Присутствие божественного начала в смертной оболочке символизируется часто как обладание небесной драгоценностью животным, означающим воду, хаос, плотный мир. Таков “Гимн жемчужине”. Вообще, мотив обладания земноводным животным небесной драгоценностью можно считать таким же архетипическим, как и проглатывание солнца животным, символизирующим тьму и хаос. В сущности, это тот же миф, но на микрокосмическом или, точнее, на духовном уровне. Цитатой этого мифа является мотив добывания сокровища, какой-либо ценной вещи из-под воды, например, эпизод “Ер-Тостика”, когда тулпар Шалкуйрык со дна моря добывает казан. Здесь казан как аналог чаши представляет символ сердца – вместилища бессмертного духа, высшего “Я”.
К.Г.Юнг вслед за Гераклитом разрабатывает очень интересную для нас мифологическую тему: когда дух слабеет, он спускается с огненной вершины и становится водой. В эпоху, когда дух находится уже не вверху, а внизу, является не огнем, а водой, путь души, взыскующей духа – своего потерянного отца, ведет к воде. К.Г.Юнг описывает типичное сновидение протестантского пастора: он спускается по склону к лежащему в темном, глубоком ущелье озеру.
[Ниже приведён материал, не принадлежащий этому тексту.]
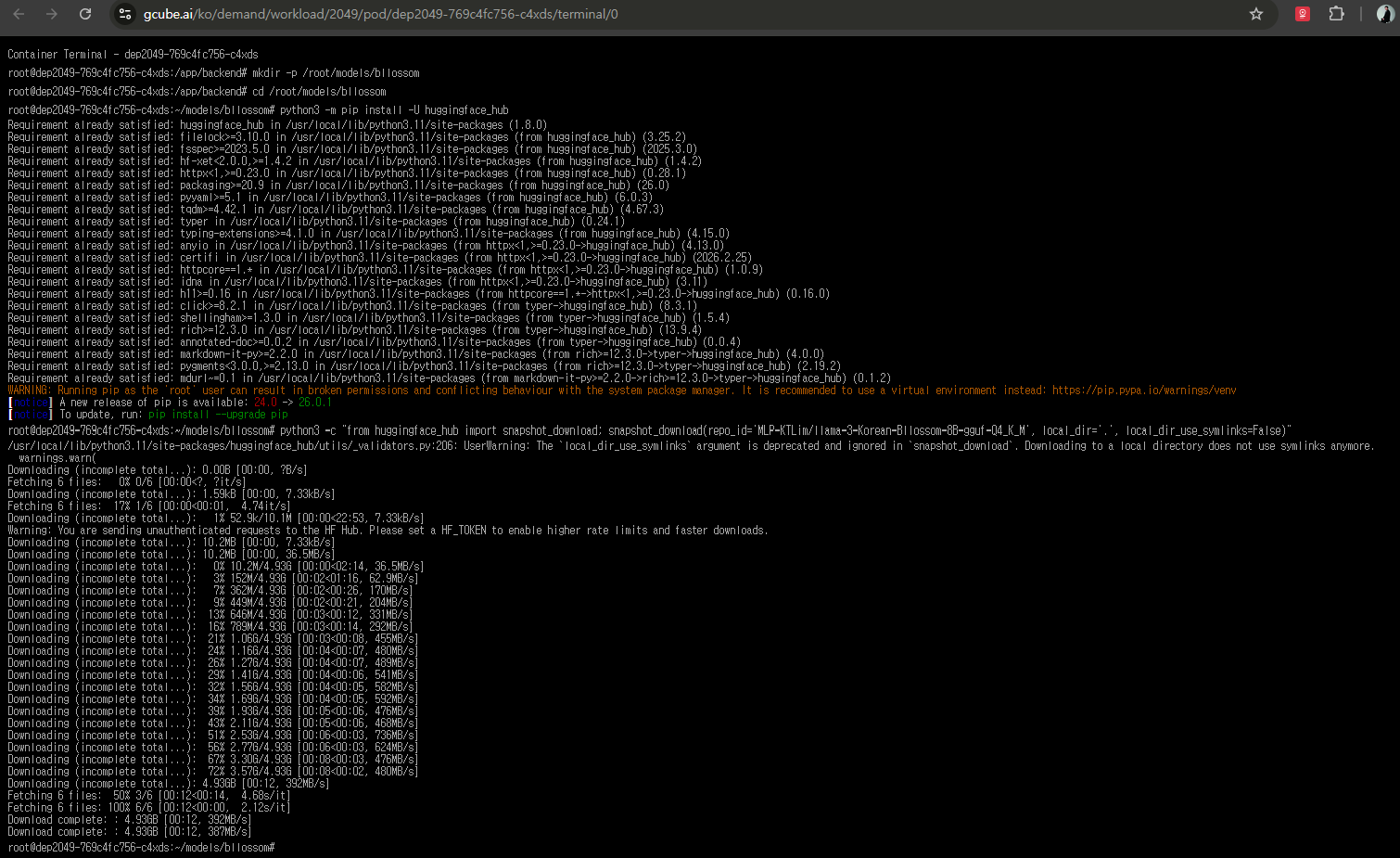Open the red extension icon

pos(1303,14)
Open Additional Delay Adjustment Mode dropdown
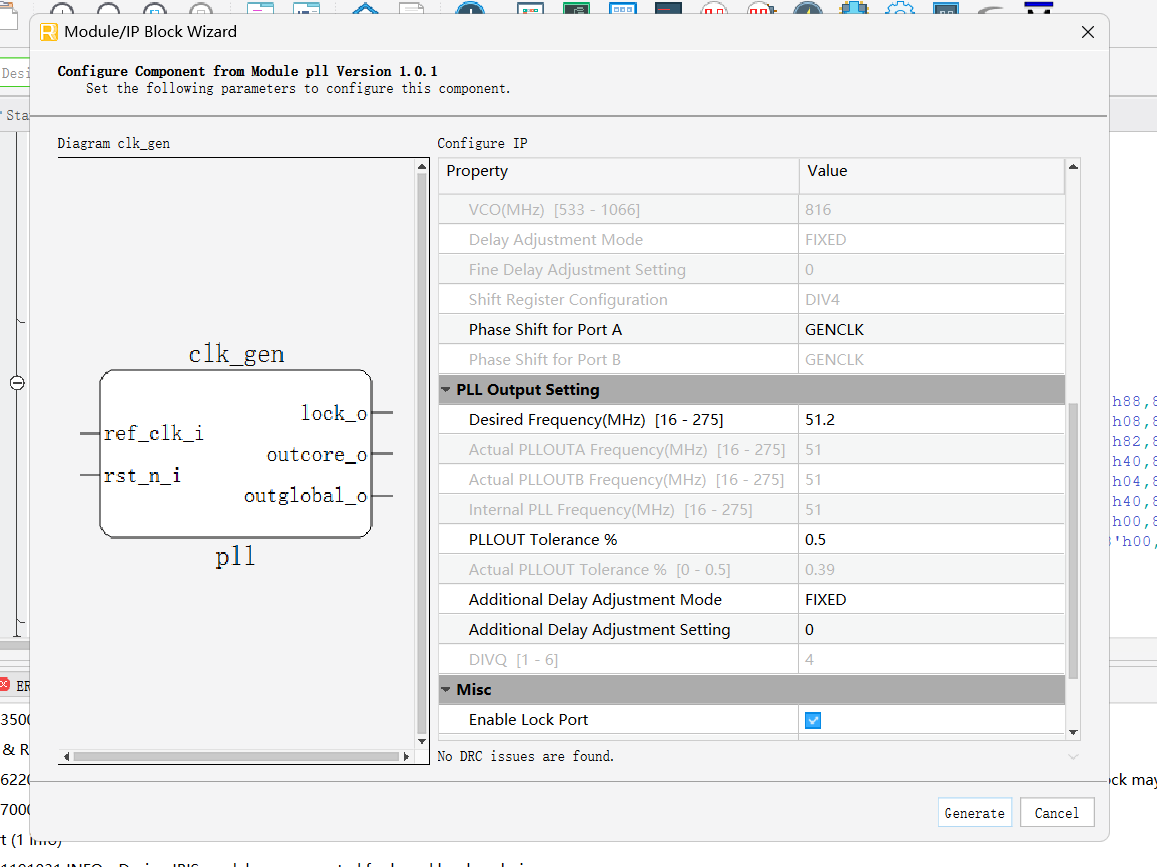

Он приближается к берегу, становится темно и жутко; внезапно на поверхность воды налетает порыв ветра…Дорога ведет сновидца к воде, полной тайн, к воде, одухотворенной ветром, этим “духом, который дышит, где хочет”. Если по Юнгу, огненный дух превращается в воду, то в символизме христианского обряда крщения женская вода, духовно оплодотворенная мужским огнем Святого Духа, дает второе – духовное – рождение крестящемуся.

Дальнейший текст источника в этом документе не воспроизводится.